Using basic Algebra, "x" will be the unknown quantity:

x * 1.1 = 63,500

x = 63,500 / 1.1

x = 57,727 cubic meters

Converting this to cubic feet, we have 2,038,609 cubic feet.

According to the website, her stated volume was actually 2,101,000 cubic feet. So, you can see we are pretty close! :)

Thank you very much. Also, do you know what programs I can buy for 3-D designing? (that are on the cheap side, and that a 14-year-old can use)

There are several good programs you can use to get started for free. I don't think these programs will calculate volumes, but will allow you to build shapes in 3D. To calculate volumes, you may need a CAD program that has 3D features.

Read these threads for more info on free and inexpensive 3D software:

http://www.starshipmodeler.net/cgi-bin/phpBB2/viewtopic.php?t=20715

http://www.hobbytalk.com/bbs1/showthread.php?t=183107

http://www.scifi-meshes.com/forums/3d-questions-answers/

I worked out roughly based on the wartime zeppelins that if you worked out a box based on the dimensions then mutiplied that by 0.6 then that was about the capacity.

I like to dream about flying ships (both models and real things) and i always work it out to 0.52 just to be safe. that way if theres any extra lift its a bonus.
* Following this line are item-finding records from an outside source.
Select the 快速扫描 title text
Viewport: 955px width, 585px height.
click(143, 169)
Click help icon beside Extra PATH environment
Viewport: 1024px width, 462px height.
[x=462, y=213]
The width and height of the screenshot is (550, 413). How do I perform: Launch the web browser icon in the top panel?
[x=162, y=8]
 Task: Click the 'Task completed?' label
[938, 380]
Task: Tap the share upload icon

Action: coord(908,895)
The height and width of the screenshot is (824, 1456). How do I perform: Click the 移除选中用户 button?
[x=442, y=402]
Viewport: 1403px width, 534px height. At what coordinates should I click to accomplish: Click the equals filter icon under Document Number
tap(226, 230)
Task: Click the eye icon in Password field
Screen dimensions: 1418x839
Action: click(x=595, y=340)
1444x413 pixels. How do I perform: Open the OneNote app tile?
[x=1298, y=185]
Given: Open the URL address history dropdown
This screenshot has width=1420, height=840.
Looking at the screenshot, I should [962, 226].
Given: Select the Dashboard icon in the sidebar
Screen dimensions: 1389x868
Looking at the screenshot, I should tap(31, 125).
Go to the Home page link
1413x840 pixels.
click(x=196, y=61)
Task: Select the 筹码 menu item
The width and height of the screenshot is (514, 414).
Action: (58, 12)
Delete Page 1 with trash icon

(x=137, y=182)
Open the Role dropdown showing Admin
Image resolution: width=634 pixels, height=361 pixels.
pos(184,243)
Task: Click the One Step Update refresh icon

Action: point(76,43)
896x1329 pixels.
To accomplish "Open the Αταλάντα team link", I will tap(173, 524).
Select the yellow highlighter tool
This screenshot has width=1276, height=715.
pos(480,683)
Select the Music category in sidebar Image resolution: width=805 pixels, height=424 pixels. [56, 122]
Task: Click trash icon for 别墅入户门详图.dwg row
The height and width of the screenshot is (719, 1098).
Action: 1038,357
so, you just make a 'box', insert dimensions, then do the math; then with the total answer, you multiply that answer by 0.52?

For example-

V= L x W x H
5 x 2 x 2
V= 20 cu. ft.

20 x 0.52=
10.4 cu. ft? :confused:

take the maximum width
so say a flying model thats say 5 metres thats around 60 cm

divide that by 2 and thats the radius of your circle

area of a circle pi time radius squared:

(3.14 x 30)2
then times that by length say x 500

then take that total and multiply by 0.62, and that is a VERY ROUGH aproximation of volume, its easier to keep the calculations in cubic meters as 1 cubic meter of helium can lift 1 kg (as a general guide)

but as I say this is only a general guide based on volumes and dimensions of war time zeppelins and doesnt take into account how much space the frame and bomb bays took up.as well as the fact the war time zeppelins were the same width most of the way down as opposed to later desgins whcih had no two rings the same diameter for a more aerodynamic efficiency.

oh another thing, an airships width is not a pluckable figure, there are alot of things that are effected by the length to width ratio. For example american designs such as the MACON and AKRON had a ratio of around a width = 1/5 of length. War time zeppelins had a ratio of around 1/7. 1/5 gave greater structural strength, where 1/7 gives a better aerodynamic and inertia qualities ( dont know how that second one works but apparantly it does)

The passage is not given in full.